The paranoia was effective. One particularly interesting incident involved the American Communist newspaper The Daily Worker. On January 12, 1953, The Daily Worker accused the FBI of harassing its journalists and beseeched the attorney general to take action. The interesting fact however is that the FBI had not harassed any Worker writers. In fact, besides monitoring the publication with daily clippings, little surveillance had been conducted on the daily publication. In a memorandum from the Washington office to the New York office the author writes, “The (Communist) Part has evidently become so jittery that they decided to try to apply pressure on the Attorney General by accusing the Bureau of intimidation and the use of threats both of which are false. It is believed that we should ignore this attempt…in fact this should give impetus to the program as the Party is undoubtedly very much concerned over our successful penetration.” [3] Here we see the Panopticon in action, the fear of being watched overtaking the reality of the situation.

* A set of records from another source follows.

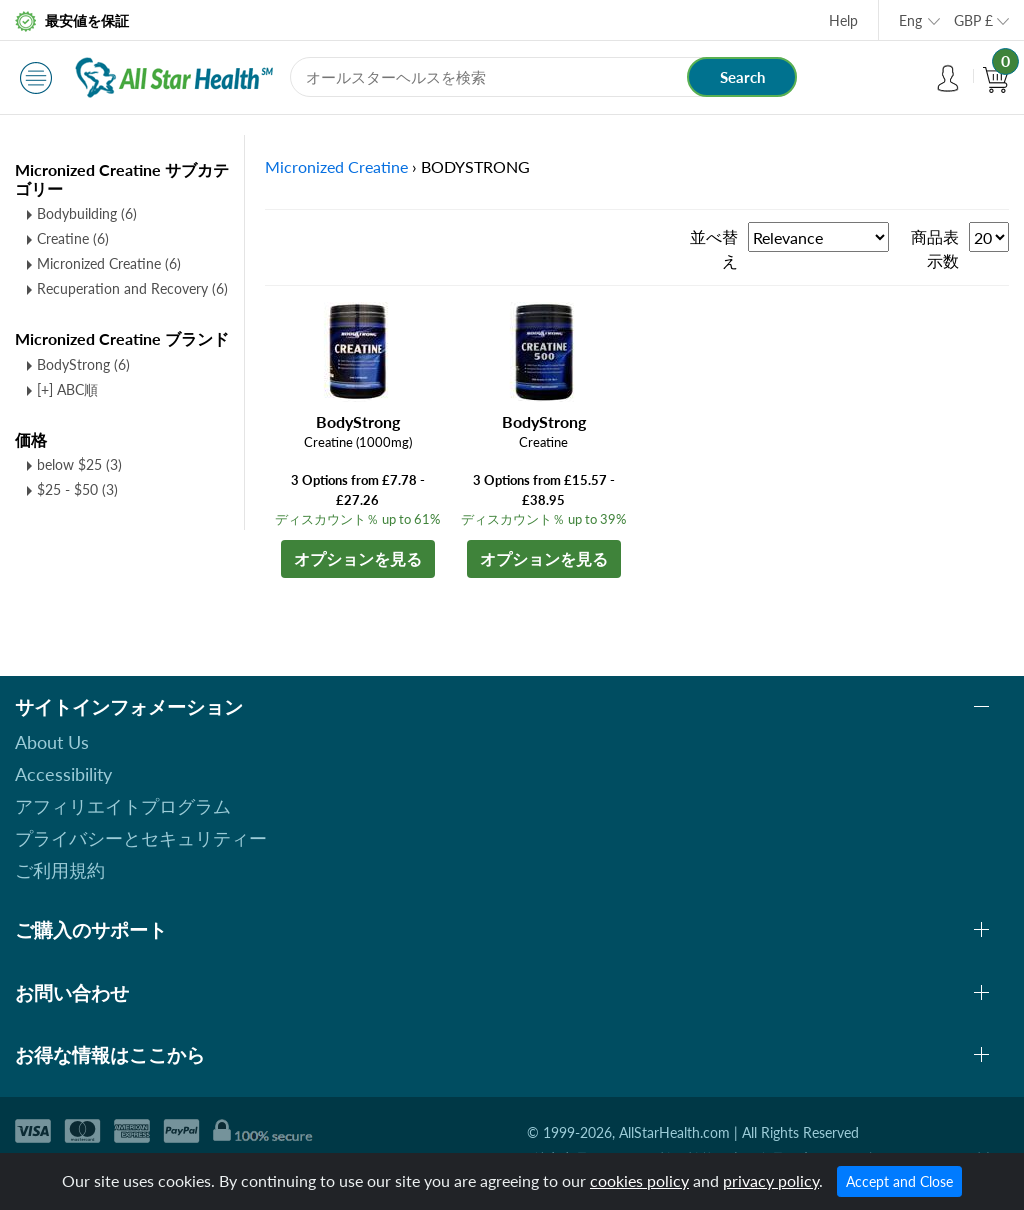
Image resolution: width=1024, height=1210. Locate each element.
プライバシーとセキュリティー (141, 838)
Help (843, 20)
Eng (910, 20)
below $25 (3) (79, 464)
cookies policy (639, 1180)
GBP (973, 20)
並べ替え (714, 248)
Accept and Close (899, 1181)
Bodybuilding (87, 213)
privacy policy (771, 1180)
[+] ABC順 (67, 389)
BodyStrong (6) (83, 364)
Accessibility (63, 774)
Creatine (73, 238)
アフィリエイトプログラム (123, 806)
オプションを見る (358, 558)
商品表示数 (935, 248)
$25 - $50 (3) (77, 489)
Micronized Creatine (109, 263)
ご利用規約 (60, 870)
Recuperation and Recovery (132, 288)
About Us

In fact, the prison as Foucault envisioned it, has one more comparison to Hoover’s objectives in the Second Red Scare. Foucault writes that within the construct of the surveillance tower, even the surveyors may be watched and monitored by their superiors. He writes, “In this central tower, the director may spy on all the employees that he has under his orders…he will be able to judge them continuously, alter their behavior, impose upon them the methods he thinks best.”[4]Again, the theory has analogous roots in the FBI structure. FBI special

FBI recruits, like those in this picture taken in 1947, were under almost constant surveillance by moles within their training groups.

agent William Sullivan joined the bureau in 1941 and eventually rose in the ranks to third in command of the entire organization. In his memoir The Bureau: My Thirty Years in Hoover’s FBI, Sullivan remarks that from the first day of training on, the threat of internal spies turning agents in for being overly critical of policy or for indecent behavior is perpetual.[5]

The knowledge of FBI presence for both citizens and lesser agents may have contributed to a considerable behavioral change, although substantiating that may be a very difficult task for historians. Either way, the idea of the Panopitcon should remain a very real and effective comparison to make when analyzing surveillance theory and the FBI during this era.


[1] David J. Garrow. “FBI Political Harassment and FBI Historiography: Analyzing Informants and Measuring Effects.” The Public Historian, Vol. 10, No. 4. (Autumn, 1988. Pp. 17.

[2] Michel Foucault, Discipline and Punishment: The Birth of the Prison. New York: Vintage Books, 1977. Pp. 201.

[3] Federal Bureau of Investigation. “The Daily Worker Internal Security” Mr. A.H. Belmont to Mr. J.E Dunn. (January 11, 1953). http://vault.fbi.gov/Daily%20Worker/Daily%20Worker%20Part%204%20of%205/view (accessed April 9, 2012)

[4] Foucault, 204.

[5] William C. Sullivan. The Bureau: My Thirty Years in Hoover’s FBI. New York: Norton, 1979. Pp. 19.